(TRY IT)
Give back exactly the stretch of data below from the line holding "Task: Open the track profile graph icon" through the line holding "You are a computer-use", both ends included, and leave the remaining lines out.

(RECORDS FOR THE TASK)
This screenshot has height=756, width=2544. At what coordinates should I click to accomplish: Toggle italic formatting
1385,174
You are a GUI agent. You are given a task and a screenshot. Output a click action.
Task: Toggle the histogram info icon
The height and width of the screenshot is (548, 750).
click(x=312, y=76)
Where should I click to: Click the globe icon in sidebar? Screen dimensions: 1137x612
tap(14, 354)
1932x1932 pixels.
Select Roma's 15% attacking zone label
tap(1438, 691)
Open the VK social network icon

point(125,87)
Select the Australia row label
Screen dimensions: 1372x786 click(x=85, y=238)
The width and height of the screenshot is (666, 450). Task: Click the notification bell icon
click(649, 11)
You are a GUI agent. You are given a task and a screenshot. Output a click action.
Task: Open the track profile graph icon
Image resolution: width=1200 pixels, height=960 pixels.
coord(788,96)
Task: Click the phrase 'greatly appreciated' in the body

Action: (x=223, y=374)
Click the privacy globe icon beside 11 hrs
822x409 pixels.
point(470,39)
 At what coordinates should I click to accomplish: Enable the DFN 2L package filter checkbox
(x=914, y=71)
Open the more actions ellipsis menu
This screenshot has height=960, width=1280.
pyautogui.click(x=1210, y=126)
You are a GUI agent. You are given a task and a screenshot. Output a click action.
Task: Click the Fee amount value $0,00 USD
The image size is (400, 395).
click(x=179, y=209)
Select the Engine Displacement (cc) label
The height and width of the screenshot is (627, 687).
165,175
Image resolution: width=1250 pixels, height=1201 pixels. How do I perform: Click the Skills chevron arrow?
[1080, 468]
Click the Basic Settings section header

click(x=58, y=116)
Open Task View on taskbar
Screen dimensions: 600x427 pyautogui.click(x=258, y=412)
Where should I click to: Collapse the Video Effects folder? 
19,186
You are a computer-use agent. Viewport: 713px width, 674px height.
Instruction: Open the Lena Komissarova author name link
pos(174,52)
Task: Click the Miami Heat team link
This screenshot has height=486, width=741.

(ANSWER SECTION)
Task: Open the track profile graph icon
Image resolution: width=1200 pixels, height=960 pixels.
coord(788,96)
Task: Click the phrase 'greatly appreciated' in the body

Action: (x=223, y=374)
Click the privacy globe icon beside 11 hrs
822x409 pixels.
point(470,39)
 At what coordinates should I click to accomplish: Enable the DFN 2L package filter checkbox
(x=914, y=71)
Open the more actions ellipsis menu
This screenshot has height=960, width=1280.
pyautogui.click(x=1210, y=126)
You are a GUI agent. You are given a task and a screenshot. Output a click action.
Task: Click the Fee amount value $0,00 USD
The image size is (400, 395).
click(x=179, y=209)
Select the Engine Displacement (cc) label
The height and width of the screenshot is (627, 687).
165,175
Image resolution: width=1250 pixels, height=1201 pixels. How do I perform: Click the Skills chevron arrow?
[1080, 468]
Click the Basic Settings section header

click(x=58, y=116)
Open Task View on taskbar
Screen dimensions: 600x427 pyautogui.click(x=258, y=412)
Where should I click to: Collapse the Video Effects folder? 
19,186
You are a computer-use agent. Viewport: 713px width, 674px height.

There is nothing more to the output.